Сетка
и потоп; невольник и скитания в пустыне. Исходная оппозиция чистых и нечистых заменена у Мандельштама оппозицией невольника и школьника. В обетованную страну будущего войдет школьник[539]; он получает указание от дегтя: положить земной шар в сетку, – аналогичное повелению, полученному Ноем от Бога: построить ковчег в преддверии потопа. Вслед за Маяковским Мандельштам контаминирует два сюжета священной истории – всемирный потоп и сорокалетние скитания евреев в Синайской пустыне – и отождествляет сушу, показавшуюся из-под схлынувшей воды, с землей обетованной. В свете этого получает объяснение та странность, что исключительное закругление земли на Красной площади ограничено темпорально: «На Красной площади всего круглей земля, / Покуда на земле последний жив невольник»[540]. Подобно тому как ни одному еврею, познавшему рабство, не дано было войти в Ханаан, страна будущего закрыта для невольника, и покуда жив хоть один невольник, вход в будущее – через Красную площадь – непреодолим[541] (в силу той самой логики, на которой основывалась жалоба нечистых: сколько ни иди в обетованную страну, возвращаешься в исходную точку[542]). Смерть невольника симметрична его рождению и только она отменяет его статус.

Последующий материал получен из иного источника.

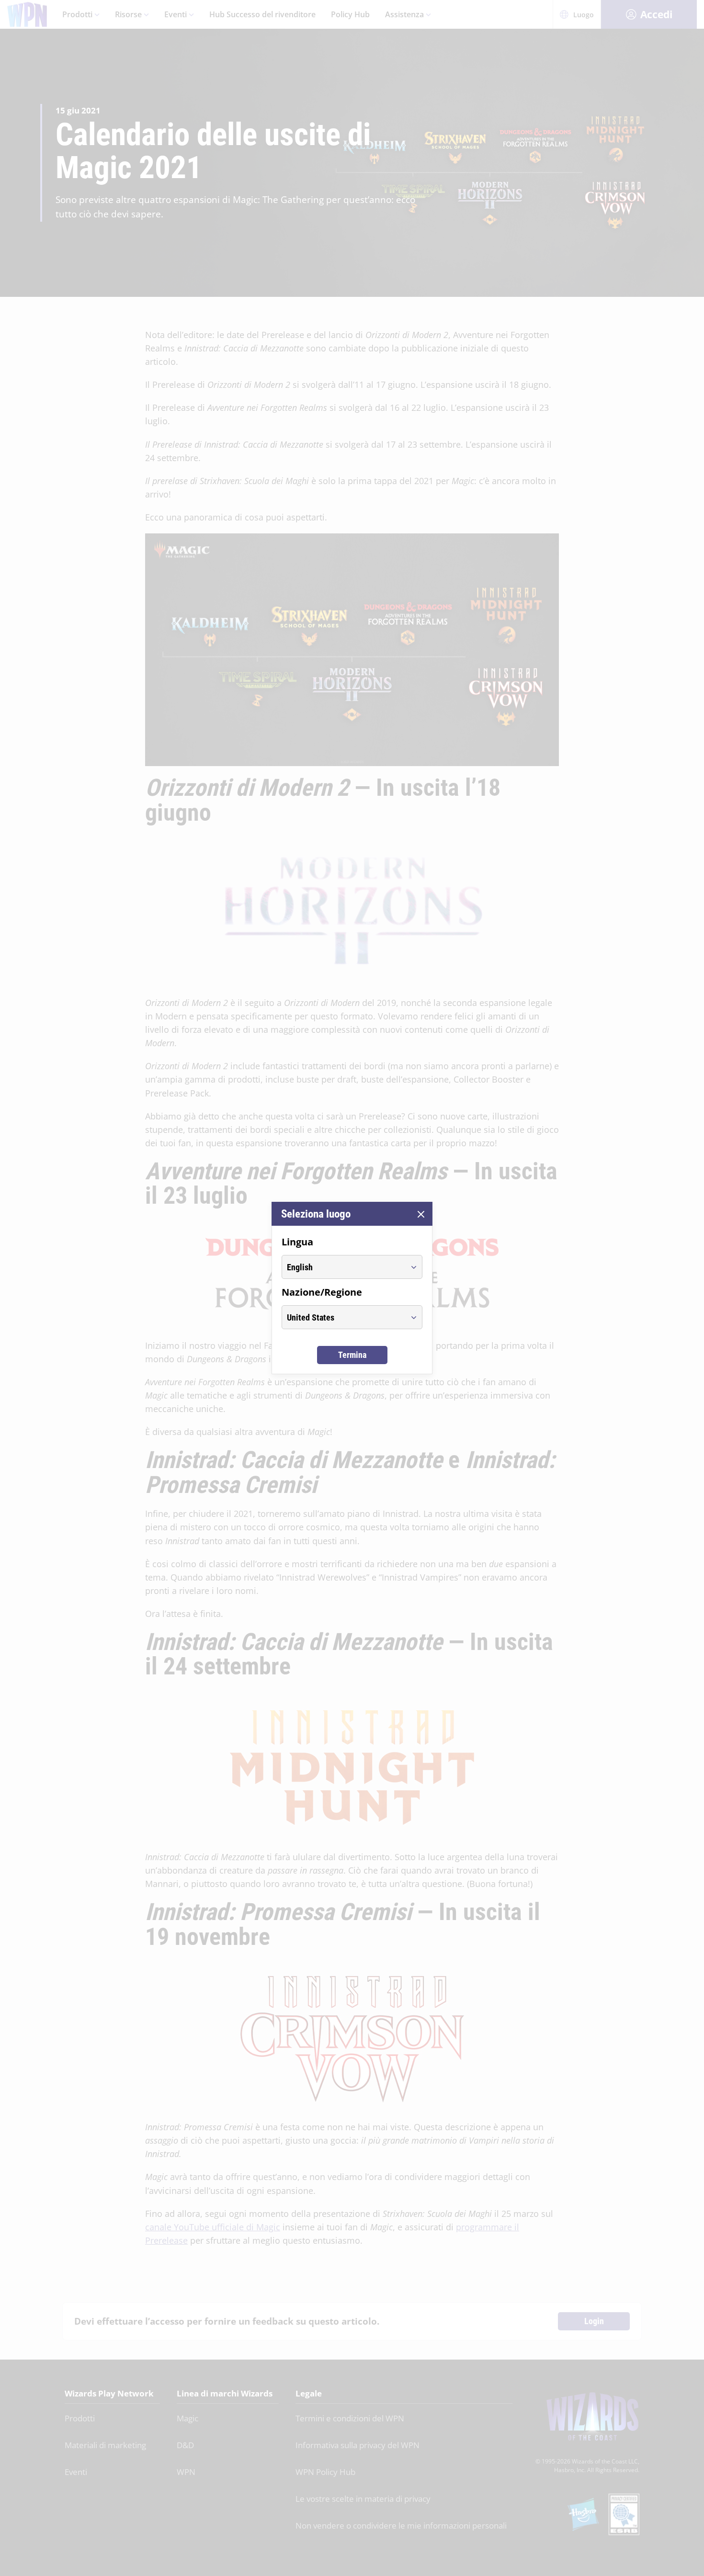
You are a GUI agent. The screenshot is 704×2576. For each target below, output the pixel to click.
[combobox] (343, 1266)
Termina (352, 1355)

После того как последний из рожденных в неволе исчезнет с лица земли (перейдя в вещи благодаря революции, эквивалентной исходу из Египта[543]), земля на Красной площади утратит свой эксклюзивный признак[544], и сегодняшний школьник, рожденный после революции, то есть свободным, войдет в обетованную страну будущего.Труба архангела; «Интернационал»; «Маяковскому». Структурный прототип невольника
– пушкинский пиит – своим присутствием в подлунном мире обеспечивает память о погребенном собрате, тождественном лирическому субъекту. Если допустить в наброске подспудное брожение образов, получивших экспликацию только при дальнейшей работе над замыслом, то и здесь, возможно, невидимый лирический субъект локализован под землей. В этом случае слово там означает прежде всего «на поверхности земли», а лазурь интенсифицирует отличие этого там от подразумеваемого здесь, то есть под землей, в изоляции от воздуха и неба. Поскольку стихи моделируют будущую ситуацию (ведь поэт пока еще не лежит в могиле), естественно предположить, что поверхность земли, в которой он лежит, и есть обетованная страна, но пока что не заселенная свободным человечеством в лице школьника, а только вещами в образе дегтя; в канун потопа деготь шлет послание школьнику, находящемуся пока за пределами обетованной страны, по ту сторону закругления земли на Красной площади. В то же время гудок, производимый дегтем, эвфемистически замещает архангельскую трубу, по сигналу которой мертвые – толпа голодная рабов из «Интернационала»[545] – должны восстать из могил[546], а трубящий деготь отождествим с самим Маяковским, когда-то изображенным Мариной Цветаевой в виде архангела пролетарской революции на фоне дымящих труб: «Превыше крестов и труб, / Крещенный в огне и дыме, / Архангел-тяжелоступ – / Здорово, в веках Владимир!» («Маяковскому», 1921).Еще одним аспектом эпитета всего круглей
(выражающего идеальную выпуклость) является противопоставленность земли на Красной площади – могиле поэта как полноты – пустоте. Темпоральная ограниченность этой полноты («…всего круглей земля, / Покуда <…>»), с одной стороны, ассоциируется со старинным пророчеством-проклятием «Санкт-Петербурху пустеет будет!» (которое Пушкин парафразировал в письме брату – первом своем отклике на наводнение 1824 г. [Осповат, Тименчик 1985: 6]), а с другой – оказывается в отношениях хиазма с неозвученным эсхатологическим мотивом восстания лирического субъекта из могилы.«Смерть поэта». Собственно лексический переход от пиита
к невольнику обеспечивается, конечно, хрестоматийным, хорошо знакомым школьнику[547] уравнением, в котором оба понятия приведены к общему знаменателю в образе убитого Пушкина: «Погиб поэт – невольник чести»[548].Интертекст
«К Вяземскому». Четверостишие «Лишив меня морей…» обращено к властям, сославшим поэта в Воронеж, и своей начальной строкой, перечисляющей три стихии, покорившиеся людям, – Воду (морей
), Землю (разбега) и Воздух (разлета)[549], – вторит знаменитому пушкинскому обобщению, вызванному ложными «слухами о том, что Николай Ив. Тургенев, обвиненный по делу декабристов, арестован в Лондоне и привезен на корабле в Петербург» [Томашевский 1963: 437][550]:На всех стихиях человек –Тиран, предатель или узник.